Anche nella precedente legislatura lo scranno a Strasburgo è stata giudicato più rilevante di quello di parlamentare a Roma da diversi onorevoli e senatori (per esempio Carlo Fidanza, Cinzia Bonfrisco, Raffaele Stancanelli).

L’ASPETTO PIÙ INDICATIVO è la fuga dalle camere per ruoli esterni alla politica, come le Authority (Antonello Giacomelli e Massimiliano Capitanio sono andati all’Agcom), o l’insegnamento (Enrico Letta a Parigi) o ruoli professionali. Lapo Pistelli è andato all’Eni, Piercarlo Padoan è tornato a fare il banchiere, Maurizio Martina, già segretario del Pd, è andato alla Fao come vice-direttore, Guido Crosetto in passato aveva optato per la guida della Confindustria degli armamenti.

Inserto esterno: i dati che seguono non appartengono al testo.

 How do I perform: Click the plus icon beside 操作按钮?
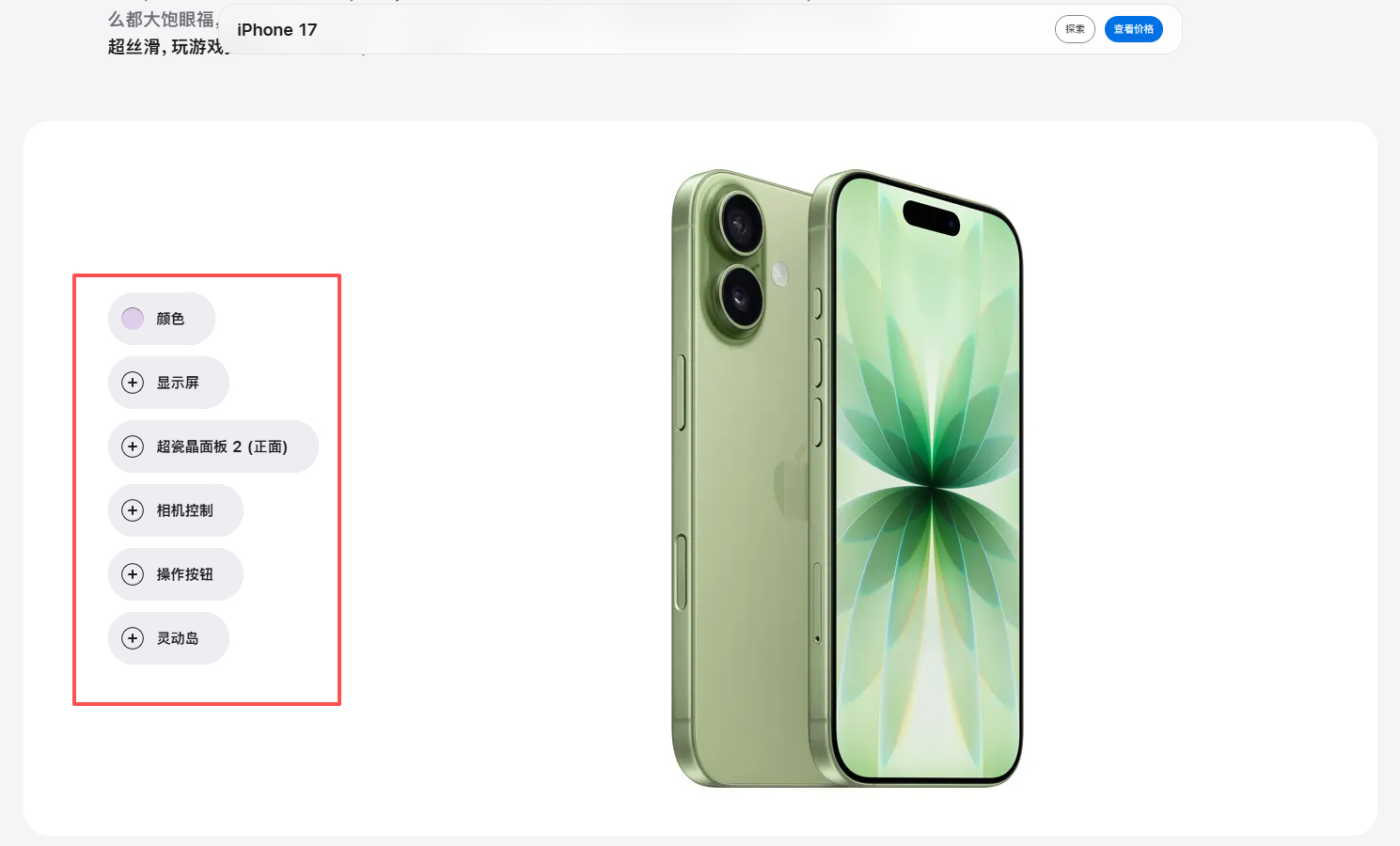(133, 574)
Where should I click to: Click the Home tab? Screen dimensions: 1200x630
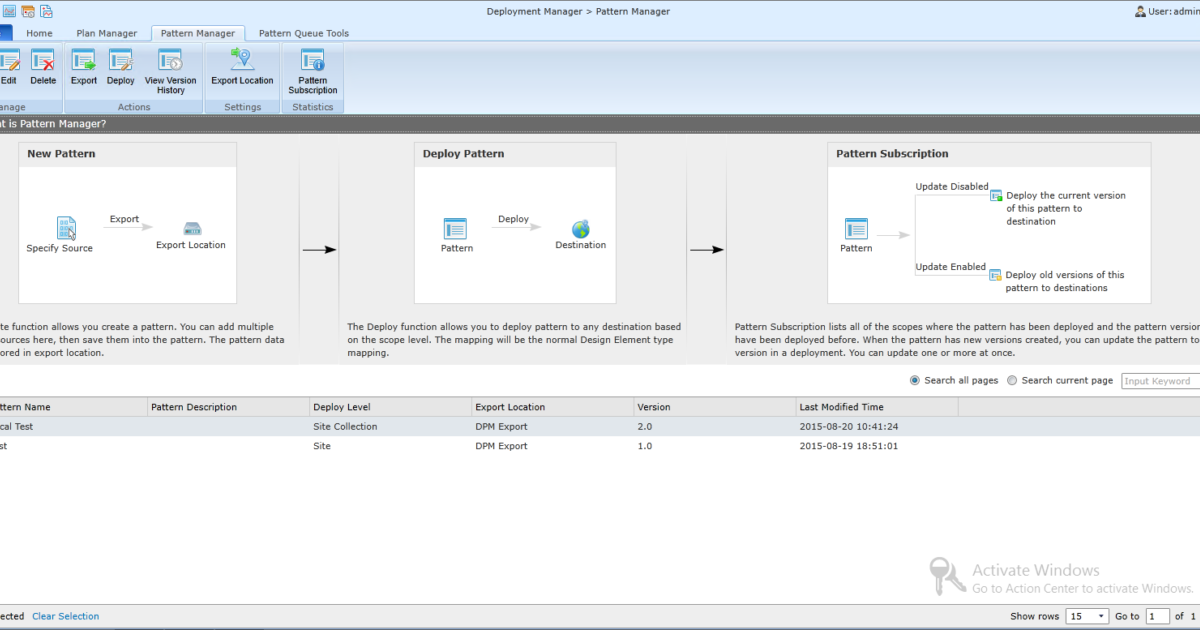point(39,33)
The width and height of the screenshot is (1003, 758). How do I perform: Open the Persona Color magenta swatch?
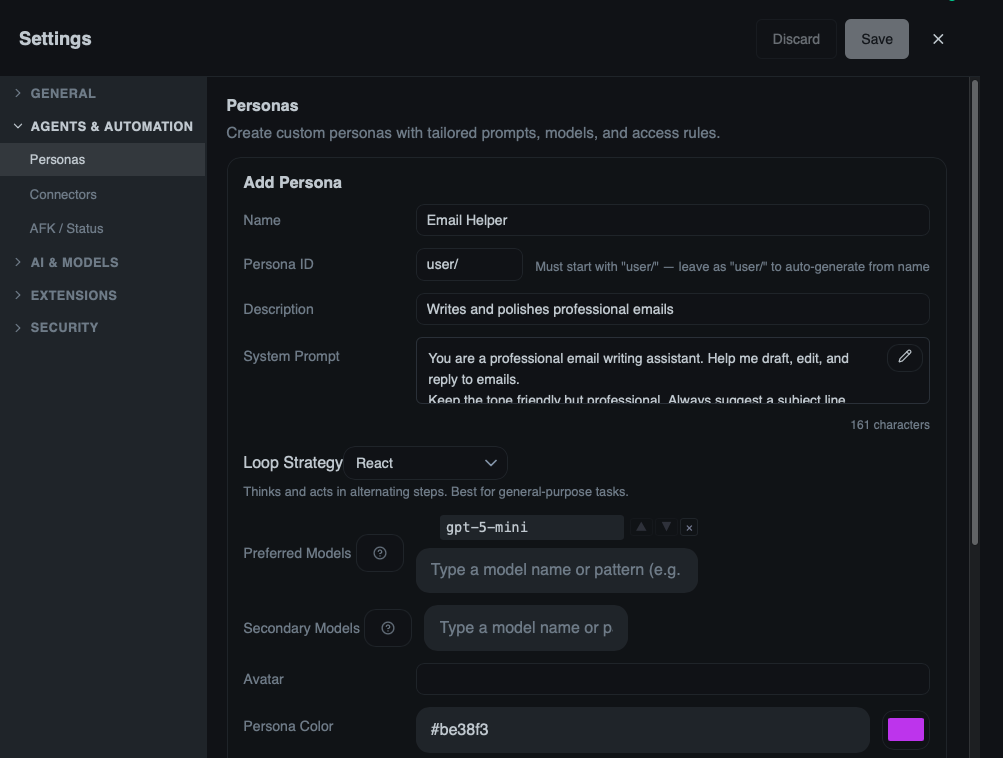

Il caso più emblematico è quello del Pd Giovanni Sanga, che alle spalle aveva tre legislature. Subentrato a Maurizio Martina, ha immediatamente rinunciato preferendo mantenere il proprio ruolo all’aeroporto di Orio al Serio. È stato proclamato eletto il 20 gennaio 2021, la sua elezione è stata convalidata dalla Giunta l’11 marzo, e il 13 aprile ha rinunciato. Si può dargli torto?